Die dienstlichen Beurteilungen freigestellter Personalratsmitglieder mit „normalen“ Beamten müssen schon wegen des Leistungsprinzips (Art. 33 Abs. 2 GG) bei einem Qualifikationsvergleich eine gegenseitige Aussagekraft besitzen. Dies erscheint zumindest dann zweifelhaft, wenn ein verbeamtetes Personalratsmitglied bereits für mehrere Jahre vom Dienst freigestellt war. Es stellt sich hier die Frage, ob langjährig freigestellte Beamte durch eine fiktive Laufbahnnachzeichnung nicht allein deswegen einen Wettbewerbsvorteil gegenüber den Mitbewerbern um eine Beförderung oder einen Beförderungsdienstposten erlangen, weil deren Beurteilung nicht nur fiktiv, sondern aufgrund nachweisbarer fachlicher Leistungen erstellt wurde.

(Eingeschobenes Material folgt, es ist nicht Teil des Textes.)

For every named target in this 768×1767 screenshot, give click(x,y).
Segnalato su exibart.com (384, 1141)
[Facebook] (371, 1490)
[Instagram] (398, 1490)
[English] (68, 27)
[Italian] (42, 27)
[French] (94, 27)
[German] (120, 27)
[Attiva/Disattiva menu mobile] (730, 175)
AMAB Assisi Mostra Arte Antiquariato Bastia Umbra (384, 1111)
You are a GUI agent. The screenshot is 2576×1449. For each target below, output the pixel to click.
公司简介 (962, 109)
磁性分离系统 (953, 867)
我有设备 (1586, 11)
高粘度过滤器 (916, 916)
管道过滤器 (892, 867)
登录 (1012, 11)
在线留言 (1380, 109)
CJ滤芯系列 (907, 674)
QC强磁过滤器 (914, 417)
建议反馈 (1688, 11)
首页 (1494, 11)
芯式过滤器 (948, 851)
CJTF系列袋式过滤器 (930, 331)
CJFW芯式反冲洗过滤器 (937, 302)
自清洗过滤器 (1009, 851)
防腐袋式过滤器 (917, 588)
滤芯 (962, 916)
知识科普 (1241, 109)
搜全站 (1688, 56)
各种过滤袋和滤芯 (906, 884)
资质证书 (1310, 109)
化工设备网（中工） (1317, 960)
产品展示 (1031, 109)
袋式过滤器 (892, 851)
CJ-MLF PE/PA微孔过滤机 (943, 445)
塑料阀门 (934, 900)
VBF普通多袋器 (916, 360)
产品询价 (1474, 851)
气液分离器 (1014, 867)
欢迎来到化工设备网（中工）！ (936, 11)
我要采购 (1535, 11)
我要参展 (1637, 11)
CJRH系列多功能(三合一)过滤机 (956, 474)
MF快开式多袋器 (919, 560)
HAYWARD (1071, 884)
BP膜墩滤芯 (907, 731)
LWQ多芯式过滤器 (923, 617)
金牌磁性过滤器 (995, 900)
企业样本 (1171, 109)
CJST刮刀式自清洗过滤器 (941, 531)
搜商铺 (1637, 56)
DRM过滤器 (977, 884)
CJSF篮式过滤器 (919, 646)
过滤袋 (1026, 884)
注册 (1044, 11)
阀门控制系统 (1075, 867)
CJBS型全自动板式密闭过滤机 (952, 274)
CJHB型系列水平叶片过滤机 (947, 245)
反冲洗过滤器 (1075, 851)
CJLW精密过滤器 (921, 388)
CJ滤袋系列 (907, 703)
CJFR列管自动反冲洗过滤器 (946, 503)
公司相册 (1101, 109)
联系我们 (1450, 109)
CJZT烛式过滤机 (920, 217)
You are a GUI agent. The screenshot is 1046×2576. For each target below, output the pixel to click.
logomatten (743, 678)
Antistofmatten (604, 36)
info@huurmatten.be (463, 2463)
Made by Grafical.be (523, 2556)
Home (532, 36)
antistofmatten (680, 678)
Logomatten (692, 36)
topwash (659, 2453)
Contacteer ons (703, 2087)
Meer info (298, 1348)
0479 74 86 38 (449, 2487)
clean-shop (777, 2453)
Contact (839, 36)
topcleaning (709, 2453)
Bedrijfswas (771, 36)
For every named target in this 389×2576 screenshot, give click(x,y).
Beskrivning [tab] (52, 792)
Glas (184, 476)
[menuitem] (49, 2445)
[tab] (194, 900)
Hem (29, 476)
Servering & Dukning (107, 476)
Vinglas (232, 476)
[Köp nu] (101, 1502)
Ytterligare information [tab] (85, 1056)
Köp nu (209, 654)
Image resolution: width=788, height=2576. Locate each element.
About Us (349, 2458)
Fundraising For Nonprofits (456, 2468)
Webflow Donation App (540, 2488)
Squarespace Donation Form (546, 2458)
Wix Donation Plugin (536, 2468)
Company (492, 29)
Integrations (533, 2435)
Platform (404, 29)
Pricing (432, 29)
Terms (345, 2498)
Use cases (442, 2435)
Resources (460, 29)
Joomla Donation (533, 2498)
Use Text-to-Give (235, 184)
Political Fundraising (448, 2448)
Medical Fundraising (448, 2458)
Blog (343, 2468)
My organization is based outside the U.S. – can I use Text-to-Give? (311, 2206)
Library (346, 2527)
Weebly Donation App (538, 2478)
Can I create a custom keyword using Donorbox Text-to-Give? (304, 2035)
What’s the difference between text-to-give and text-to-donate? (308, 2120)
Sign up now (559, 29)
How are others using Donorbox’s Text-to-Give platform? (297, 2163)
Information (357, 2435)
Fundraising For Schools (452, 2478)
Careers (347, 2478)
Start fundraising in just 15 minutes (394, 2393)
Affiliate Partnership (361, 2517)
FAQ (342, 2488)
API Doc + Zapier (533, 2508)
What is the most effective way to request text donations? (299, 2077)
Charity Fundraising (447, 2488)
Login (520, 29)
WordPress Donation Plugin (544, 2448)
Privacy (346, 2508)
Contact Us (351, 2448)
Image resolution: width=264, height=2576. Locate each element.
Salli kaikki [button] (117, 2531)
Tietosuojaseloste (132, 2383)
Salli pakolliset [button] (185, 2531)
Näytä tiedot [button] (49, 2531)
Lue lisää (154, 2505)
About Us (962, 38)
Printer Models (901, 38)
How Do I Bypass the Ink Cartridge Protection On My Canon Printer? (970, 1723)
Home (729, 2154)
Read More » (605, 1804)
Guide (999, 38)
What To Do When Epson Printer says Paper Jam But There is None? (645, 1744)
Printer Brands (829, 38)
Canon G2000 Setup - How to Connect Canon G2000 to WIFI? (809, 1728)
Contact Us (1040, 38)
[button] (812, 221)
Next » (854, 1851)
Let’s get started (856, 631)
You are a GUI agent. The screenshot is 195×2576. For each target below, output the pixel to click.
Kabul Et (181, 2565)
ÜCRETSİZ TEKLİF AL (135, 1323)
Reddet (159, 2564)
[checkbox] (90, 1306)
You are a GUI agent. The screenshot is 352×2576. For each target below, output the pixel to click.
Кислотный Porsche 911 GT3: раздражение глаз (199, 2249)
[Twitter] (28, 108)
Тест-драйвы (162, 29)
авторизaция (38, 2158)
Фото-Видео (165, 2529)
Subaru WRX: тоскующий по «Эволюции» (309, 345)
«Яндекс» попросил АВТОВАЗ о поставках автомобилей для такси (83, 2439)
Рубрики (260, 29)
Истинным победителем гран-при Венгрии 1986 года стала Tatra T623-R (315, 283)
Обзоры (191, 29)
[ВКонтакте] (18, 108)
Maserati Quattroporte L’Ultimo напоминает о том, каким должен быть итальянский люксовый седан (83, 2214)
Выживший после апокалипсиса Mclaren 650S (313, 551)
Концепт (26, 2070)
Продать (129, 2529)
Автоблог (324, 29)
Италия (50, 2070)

Fraglich ist zunächst, ab welchem Zeitraum nicht mehr von einer Vergleichbarkeit von Regelbeurteilung und fiktiver Beurteilung ausgegangen werden kann. Nach dem BVerwG fehlt eine entsprechende Vergleichbarkeit spätestens nach einem Zeitraum von 16 Jahren (BVerwG, Urteil v. 16.12.2010 – 2 C 11/09), nach dem BayVGH (Beschl. v. 18.11.2015 – 6 CE 15.2260) ist dagegen ein Zeitraum von 8 Jahren für die Aussagekraft einer fiktiven Beurteilung durchaus noch ausreichend.
Der VGH Hessen (VGH Hessen v. 30.3.2022 – 1 B 308/21) geht in seiner eingangs erwähnten Entscheidung jetzt davon aus, dass eine Vergleichbarkeit grundsätzlich nach 10 Jahren nicht mehr möglich ist. Dabei kann es sich aber wohl nur um eine durchschnittliche Grenze handeln, die zum Beispiel dann überschritten werden kann, wenn der freigestellte Beamte in seinem früheren Amt Tätigkeiten ausgeübt hat, die auch über viele Jahre gleich geblieben wären. Man wird deshalb dem einzelnen Dienstherrn hinsichtlich der zeitlichen Obergrenze einen Beurteilungsspielraum zuerkennen müssen.
Damit ein Vergleich überhaupt notwendig wird, müssen sowohl der freigestellte Beamte als auch sein „normaler“ Konkurrent nicht nur die Laufbahnbefähigung, sondern auch das konstitutive Anforderungsprofil der begehrten Stelle erfüllen.
Die erste Möglichkeit bestünde darin, die Frage der Bestenauslese auf der Basis von Auswahlgesprächen, strukturierten Interviews oder von Assessmentverfahren zu beantworten (so etwa das OVG NRW v. 19.3.2019 – 1 B 1301/18 –; vgl. auch Baden, PersV 2019, 213ff.). Diese Methoden vermitteln aber stets nur einen kurzzeitigen Eindruck. Mit ihnen können wesentliche Eigenschaften (Leistungsabfall, Leistungssteigerung, dienstliches Verhalten, Arbeitsergebnisse etc.) nicht bewertet werden.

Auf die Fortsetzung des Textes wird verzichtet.